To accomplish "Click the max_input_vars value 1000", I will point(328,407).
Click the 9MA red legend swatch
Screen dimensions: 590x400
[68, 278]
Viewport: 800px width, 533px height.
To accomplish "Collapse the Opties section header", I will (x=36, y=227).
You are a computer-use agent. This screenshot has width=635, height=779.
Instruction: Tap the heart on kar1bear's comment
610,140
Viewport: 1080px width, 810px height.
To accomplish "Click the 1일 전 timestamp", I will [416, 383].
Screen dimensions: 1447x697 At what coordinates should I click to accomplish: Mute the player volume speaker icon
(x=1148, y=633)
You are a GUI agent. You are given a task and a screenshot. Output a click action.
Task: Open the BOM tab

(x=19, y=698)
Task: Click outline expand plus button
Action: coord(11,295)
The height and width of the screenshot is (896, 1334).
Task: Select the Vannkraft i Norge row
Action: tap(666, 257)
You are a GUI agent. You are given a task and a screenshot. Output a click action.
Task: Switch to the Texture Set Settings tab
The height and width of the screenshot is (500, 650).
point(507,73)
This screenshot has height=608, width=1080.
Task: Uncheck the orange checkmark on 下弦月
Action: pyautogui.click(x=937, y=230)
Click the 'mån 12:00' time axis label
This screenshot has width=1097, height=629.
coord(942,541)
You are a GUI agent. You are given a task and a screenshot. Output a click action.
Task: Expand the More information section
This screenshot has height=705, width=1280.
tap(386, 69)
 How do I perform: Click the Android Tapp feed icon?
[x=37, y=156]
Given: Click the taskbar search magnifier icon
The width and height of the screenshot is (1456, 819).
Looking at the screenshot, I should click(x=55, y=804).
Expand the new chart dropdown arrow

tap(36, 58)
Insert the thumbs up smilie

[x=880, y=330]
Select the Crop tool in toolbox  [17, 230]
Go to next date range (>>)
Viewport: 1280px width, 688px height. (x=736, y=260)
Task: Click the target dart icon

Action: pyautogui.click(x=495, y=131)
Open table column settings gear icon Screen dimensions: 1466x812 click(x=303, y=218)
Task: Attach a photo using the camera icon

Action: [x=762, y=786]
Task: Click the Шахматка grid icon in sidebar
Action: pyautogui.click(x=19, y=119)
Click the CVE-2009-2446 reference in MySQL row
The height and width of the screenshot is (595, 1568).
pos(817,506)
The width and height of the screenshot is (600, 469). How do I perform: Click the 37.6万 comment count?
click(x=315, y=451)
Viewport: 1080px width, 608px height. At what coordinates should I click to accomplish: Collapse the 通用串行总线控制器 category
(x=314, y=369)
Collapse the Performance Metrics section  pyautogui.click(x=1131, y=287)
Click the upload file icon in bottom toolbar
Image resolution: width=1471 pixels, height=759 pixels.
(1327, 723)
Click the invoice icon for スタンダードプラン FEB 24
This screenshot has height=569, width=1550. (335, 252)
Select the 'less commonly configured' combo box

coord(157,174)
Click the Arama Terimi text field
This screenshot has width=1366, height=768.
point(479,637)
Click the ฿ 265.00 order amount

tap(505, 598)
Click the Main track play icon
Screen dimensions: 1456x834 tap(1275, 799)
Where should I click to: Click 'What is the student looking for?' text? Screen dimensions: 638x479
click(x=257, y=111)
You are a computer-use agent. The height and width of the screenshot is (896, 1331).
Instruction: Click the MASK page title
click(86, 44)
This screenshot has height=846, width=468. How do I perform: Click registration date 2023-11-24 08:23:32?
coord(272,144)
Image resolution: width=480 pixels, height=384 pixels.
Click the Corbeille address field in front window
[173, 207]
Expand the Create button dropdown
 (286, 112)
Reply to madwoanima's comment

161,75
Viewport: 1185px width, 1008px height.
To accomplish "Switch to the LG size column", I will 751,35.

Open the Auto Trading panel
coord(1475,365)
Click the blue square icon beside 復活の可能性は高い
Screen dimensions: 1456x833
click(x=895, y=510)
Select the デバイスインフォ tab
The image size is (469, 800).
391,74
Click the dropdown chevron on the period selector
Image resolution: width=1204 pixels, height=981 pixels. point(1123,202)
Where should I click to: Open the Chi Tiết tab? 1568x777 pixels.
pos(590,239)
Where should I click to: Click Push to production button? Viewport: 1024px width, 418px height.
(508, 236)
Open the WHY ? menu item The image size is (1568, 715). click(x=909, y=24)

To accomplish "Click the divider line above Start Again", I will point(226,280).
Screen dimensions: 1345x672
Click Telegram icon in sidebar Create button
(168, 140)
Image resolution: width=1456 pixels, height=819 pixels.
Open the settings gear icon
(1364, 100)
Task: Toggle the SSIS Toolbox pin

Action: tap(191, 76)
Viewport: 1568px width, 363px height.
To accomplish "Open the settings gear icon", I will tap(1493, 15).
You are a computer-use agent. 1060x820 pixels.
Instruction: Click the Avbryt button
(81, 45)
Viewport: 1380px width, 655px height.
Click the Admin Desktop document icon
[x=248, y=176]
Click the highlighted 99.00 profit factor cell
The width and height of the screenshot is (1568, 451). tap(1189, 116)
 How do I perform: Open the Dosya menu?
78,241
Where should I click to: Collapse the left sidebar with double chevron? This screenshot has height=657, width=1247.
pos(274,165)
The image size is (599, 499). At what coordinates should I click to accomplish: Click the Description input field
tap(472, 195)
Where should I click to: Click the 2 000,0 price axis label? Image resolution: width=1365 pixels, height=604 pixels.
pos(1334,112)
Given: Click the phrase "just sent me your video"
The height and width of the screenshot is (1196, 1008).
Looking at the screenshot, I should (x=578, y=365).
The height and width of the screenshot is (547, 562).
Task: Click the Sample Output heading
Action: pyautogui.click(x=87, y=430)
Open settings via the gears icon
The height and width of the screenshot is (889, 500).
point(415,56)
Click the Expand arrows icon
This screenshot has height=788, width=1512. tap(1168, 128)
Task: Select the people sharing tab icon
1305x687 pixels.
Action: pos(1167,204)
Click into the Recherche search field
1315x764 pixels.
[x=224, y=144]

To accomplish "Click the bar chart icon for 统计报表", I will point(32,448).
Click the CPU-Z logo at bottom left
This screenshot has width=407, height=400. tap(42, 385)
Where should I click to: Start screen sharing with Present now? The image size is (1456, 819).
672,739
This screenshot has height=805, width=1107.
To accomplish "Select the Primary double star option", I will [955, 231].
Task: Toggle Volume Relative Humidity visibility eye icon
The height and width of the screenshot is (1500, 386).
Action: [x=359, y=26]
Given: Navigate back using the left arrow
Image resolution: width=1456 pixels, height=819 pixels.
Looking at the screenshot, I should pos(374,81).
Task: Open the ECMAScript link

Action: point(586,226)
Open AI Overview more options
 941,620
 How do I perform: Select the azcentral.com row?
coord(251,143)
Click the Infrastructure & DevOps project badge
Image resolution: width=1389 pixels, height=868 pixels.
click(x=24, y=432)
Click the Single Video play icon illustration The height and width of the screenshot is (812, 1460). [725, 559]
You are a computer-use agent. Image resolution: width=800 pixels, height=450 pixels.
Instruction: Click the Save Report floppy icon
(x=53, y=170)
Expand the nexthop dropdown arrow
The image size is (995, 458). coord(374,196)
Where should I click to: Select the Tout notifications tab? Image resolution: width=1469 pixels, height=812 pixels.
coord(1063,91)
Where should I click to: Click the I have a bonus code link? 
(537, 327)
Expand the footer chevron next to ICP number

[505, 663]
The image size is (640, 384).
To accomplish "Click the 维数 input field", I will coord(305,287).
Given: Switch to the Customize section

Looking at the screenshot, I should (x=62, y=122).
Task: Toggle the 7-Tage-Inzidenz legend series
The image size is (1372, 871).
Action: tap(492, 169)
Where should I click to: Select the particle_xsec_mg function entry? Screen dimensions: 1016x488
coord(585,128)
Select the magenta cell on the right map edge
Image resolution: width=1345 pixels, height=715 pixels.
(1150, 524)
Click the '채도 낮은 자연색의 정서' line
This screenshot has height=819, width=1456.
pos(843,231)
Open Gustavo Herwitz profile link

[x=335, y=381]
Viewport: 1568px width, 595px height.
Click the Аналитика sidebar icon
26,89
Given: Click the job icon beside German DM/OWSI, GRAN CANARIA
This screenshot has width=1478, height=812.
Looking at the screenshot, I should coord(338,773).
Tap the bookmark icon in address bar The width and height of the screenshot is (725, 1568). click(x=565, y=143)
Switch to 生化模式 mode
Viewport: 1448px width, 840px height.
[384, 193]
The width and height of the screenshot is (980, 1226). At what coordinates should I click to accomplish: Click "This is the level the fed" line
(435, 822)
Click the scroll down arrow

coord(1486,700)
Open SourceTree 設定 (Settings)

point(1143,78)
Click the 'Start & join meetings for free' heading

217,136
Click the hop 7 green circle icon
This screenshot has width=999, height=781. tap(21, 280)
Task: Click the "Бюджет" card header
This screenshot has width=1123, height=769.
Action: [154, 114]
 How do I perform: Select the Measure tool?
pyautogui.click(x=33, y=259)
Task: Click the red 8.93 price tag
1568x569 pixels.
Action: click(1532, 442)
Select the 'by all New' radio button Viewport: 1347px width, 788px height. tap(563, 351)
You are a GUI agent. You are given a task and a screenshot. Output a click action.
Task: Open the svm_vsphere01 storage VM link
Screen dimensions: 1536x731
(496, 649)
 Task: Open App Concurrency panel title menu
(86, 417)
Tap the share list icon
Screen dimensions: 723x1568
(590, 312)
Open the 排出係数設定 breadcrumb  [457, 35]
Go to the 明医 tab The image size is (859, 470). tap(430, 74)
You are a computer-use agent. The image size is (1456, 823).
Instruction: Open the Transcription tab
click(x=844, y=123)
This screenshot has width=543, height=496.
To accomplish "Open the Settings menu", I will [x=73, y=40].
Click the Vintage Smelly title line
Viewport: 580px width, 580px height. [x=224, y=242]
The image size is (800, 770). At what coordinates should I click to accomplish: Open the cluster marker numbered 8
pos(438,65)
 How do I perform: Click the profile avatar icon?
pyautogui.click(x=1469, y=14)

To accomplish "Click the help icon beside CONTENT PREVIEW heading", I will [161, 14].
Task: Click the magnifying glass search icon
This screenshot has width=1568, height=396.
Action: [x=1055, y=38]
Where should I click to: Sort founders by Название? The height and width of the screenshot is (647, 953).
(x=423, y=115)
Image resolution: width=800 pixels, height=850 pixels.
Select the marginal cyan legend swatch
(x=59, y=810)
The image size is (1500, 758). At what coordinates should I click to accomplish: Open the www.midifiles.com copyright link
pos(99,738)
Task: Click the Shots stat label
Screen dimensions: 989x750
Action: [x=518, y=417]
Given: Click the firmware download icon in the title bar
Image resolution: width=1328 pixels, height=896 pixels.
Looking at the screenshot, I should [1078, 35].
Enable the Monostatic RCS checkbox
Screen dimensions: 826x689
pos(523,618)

======

Problem description
Copy out the lines from the first one down through the line containing "(x=1148, y=633)", keeping both of those lines and changing nothing.

Worked answer
To accomplish "Click the max_input_vars value 1000", I will point(328,407).
Click the 9MA red legend swatch
Screen dimensions: 590x400
[68, 278]
Viewport: 800px width, 533px height.
To accomplish "Collapse the Opties section header", I will (x=36, y=227).
You are a computer-use agent. This screenshot has width=635, height=779.
Instruction: Tap the heart on kar1bear's comment
610,140
Viewport: 1080px width, 810px height.
To accomplish "Click the 1일 전 timestamp", I will [416, 383].
Screen dimensions: 1447x697 At what coordinates should I click to accomplish: Mute the player volume speaker icon
(x=1148, y=633)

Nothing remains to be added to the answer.